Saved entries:
:::
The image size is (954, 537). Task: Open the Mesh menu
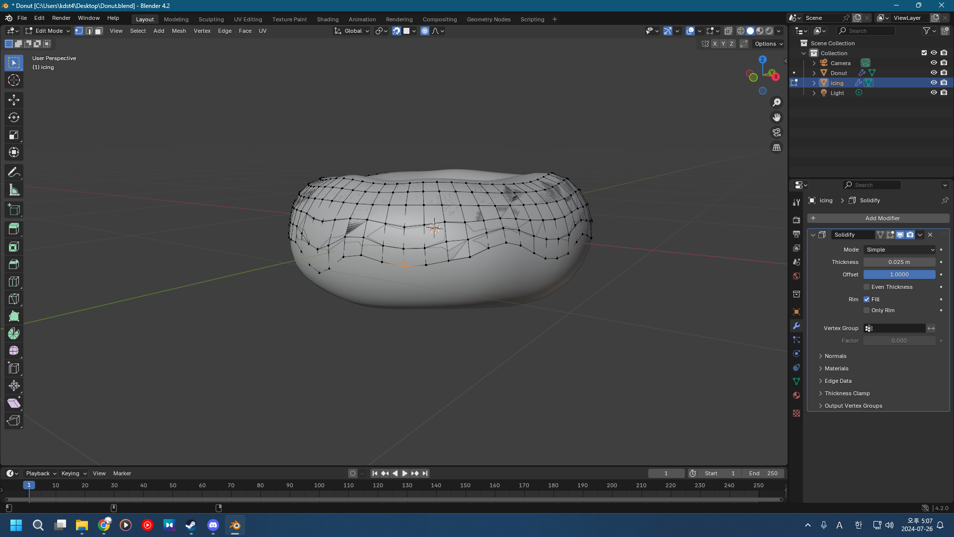[x=178, y=31]
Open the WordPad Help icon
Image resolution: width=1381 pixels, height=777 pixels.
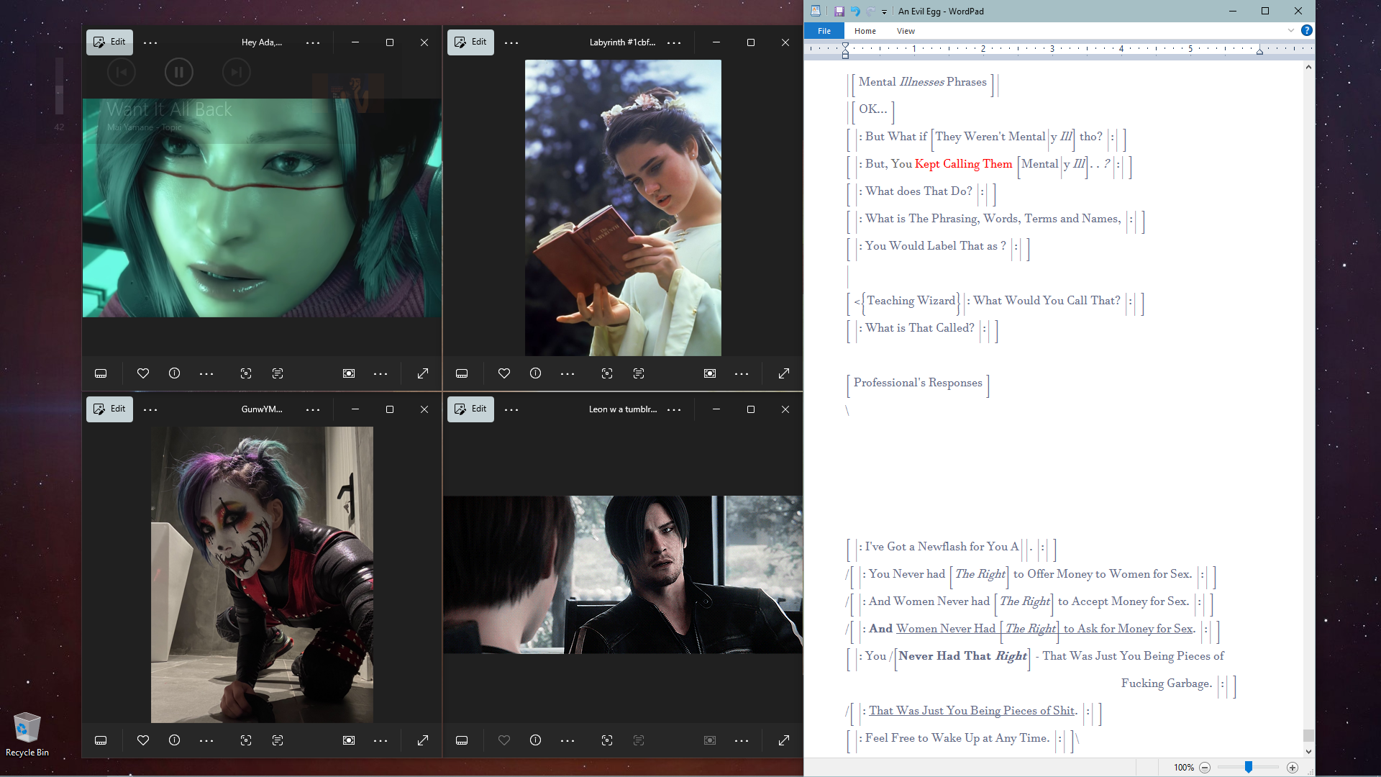(x=1307, y=30)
:::
- WHAT TO WORK ON
In the data above, find the line containing "Open the WordPad Help icon", then output it and every later line exactly, without the pictures.

- ANSWER TO THE PROBLEM
Open the WordPad Help icon
Image resolution: width=1381 pixels, height=777 pixels.
(x=1307, y=30)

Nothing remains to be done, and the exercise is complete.